Considering vasculitis in the pediatric population, ⁸ a large variety of disorders such as Behcet’s disease, ⁹ Takayasu disease, ¹⁰ polyarteritis nodosa, ¹¹ and Kawasaki disease ¹² are associated with arterial aneurysms compromising the aorta, supra-aortic trunks, pulmonary, coronary, and visceral arteries. The final pathology analysis of both aortic and SMA aneurysm fragments described a vasculitis of mixed inflammatory pattern. At first, the multidisciplinary team considered Takayasu disease as the main hypothesis, but the lack of a granulomatous component or the typical adventitial fibrosis seen in this condition counted against this diagnosis. Involvement of the thoracic aorta or supra-aortic trunks is also expected in this disease but was not observed in this case.
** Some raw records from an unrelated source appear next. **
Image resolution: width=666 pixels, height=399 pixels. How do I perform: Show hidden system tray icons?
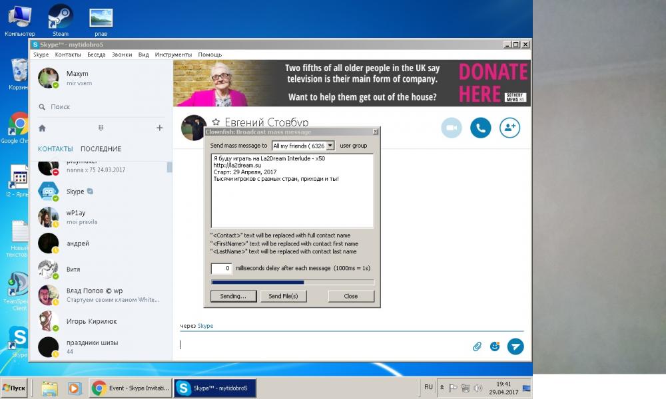click(441, 387)
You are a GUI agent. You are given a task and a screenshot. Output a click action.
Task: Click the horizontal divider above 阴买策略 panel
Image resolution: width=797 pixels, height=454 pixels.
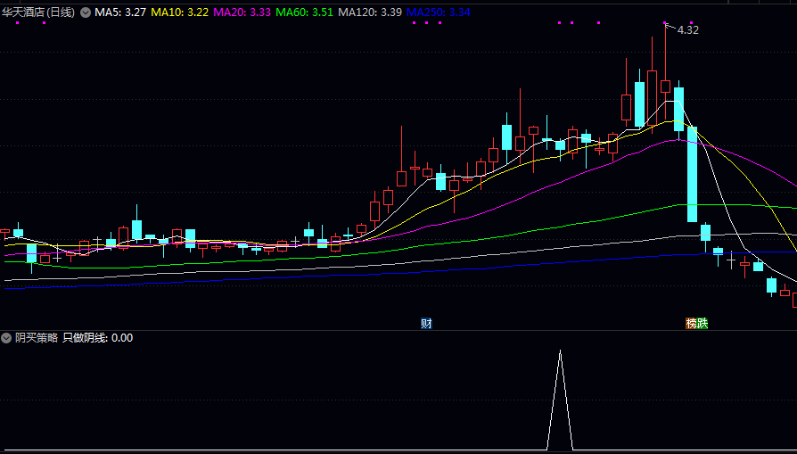click(x=399, y=330)
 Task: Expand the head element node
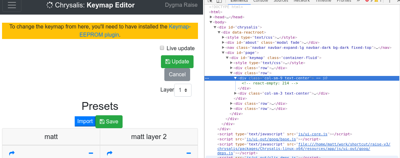(x=211, y=17)
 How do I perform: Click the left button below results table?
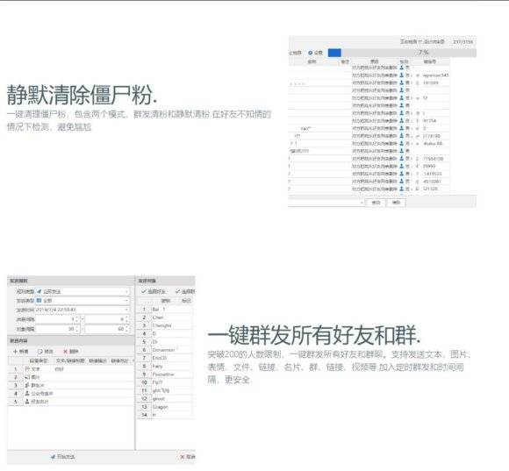click(x=376, y=203)
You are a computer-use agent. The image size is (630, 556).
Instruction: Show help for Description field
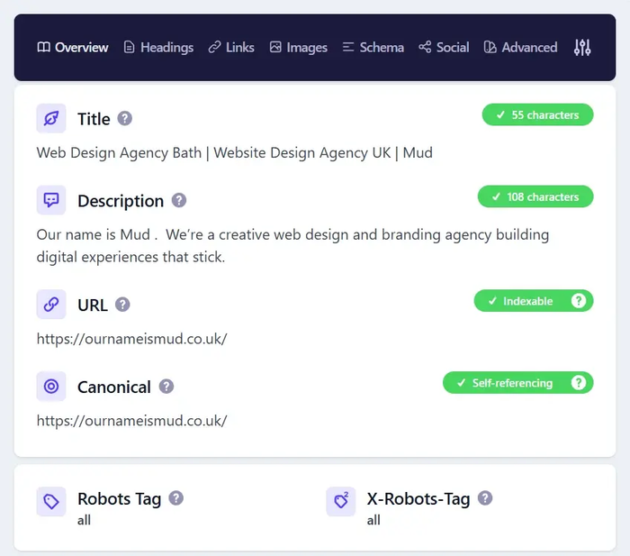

For the management of arterial aneurysms, immunomodulatory therapy, surgical repair, or a combination of these 2 approaches are indicated for vasculitis cases, depending on the size of the lesions and extension of the disease.^13,14

Inherited conditions such as Ehlers-Danlos, Marfan syndrome, ¹⁵ Loeys-Dietz syndrome, ¹⁶ and tuberous sclerosis ¹⁷ are also described in literature in association with arterial aneurysms, many of them particularly involving the aorta. For these cases, treatment is based on surgical repair alone, and close follow-up with imaging is required for life. In these pathologies, the preferred approach is open surgical repair over endovascular procedures, as the progressive degeneration of the aorta provoked by these diseases could compromise the proximal and distal sealing zones of endovascular devices. Endovascular procedures are also not good options for children because with growth, stents or endoprosthesis could be dislodged and lose the proximal and distal seals. In this patient, a COL3A1 gene heterozygote variant of uncertain significance was identified, which is one of the genes that can be implicated in the Ehlers-Danlos syndrome vascular type. Therefore, the presence of this variant associated with the described vasculitis and the PIK3CA syndrome could have jointly contributed to the aggressive manifestation of the vascular degeneration seen in this patient.

Conclusion

The management of complex aortic and visceral aneurysms in the pediatric population is challenging but possible with a multidisciplinary team. Staged open-repair strategy for extensive disease compromising multiple arteries demonstrated to be successful and durable, especially in those cases with challenging anatomy. Immunomodulator therapy can be extremely important for disease control, particularly in patients with vasculitis. Life-long follow-up with imaging allows the healthcare team to observe further degeneration of the vessels and anticipate complications.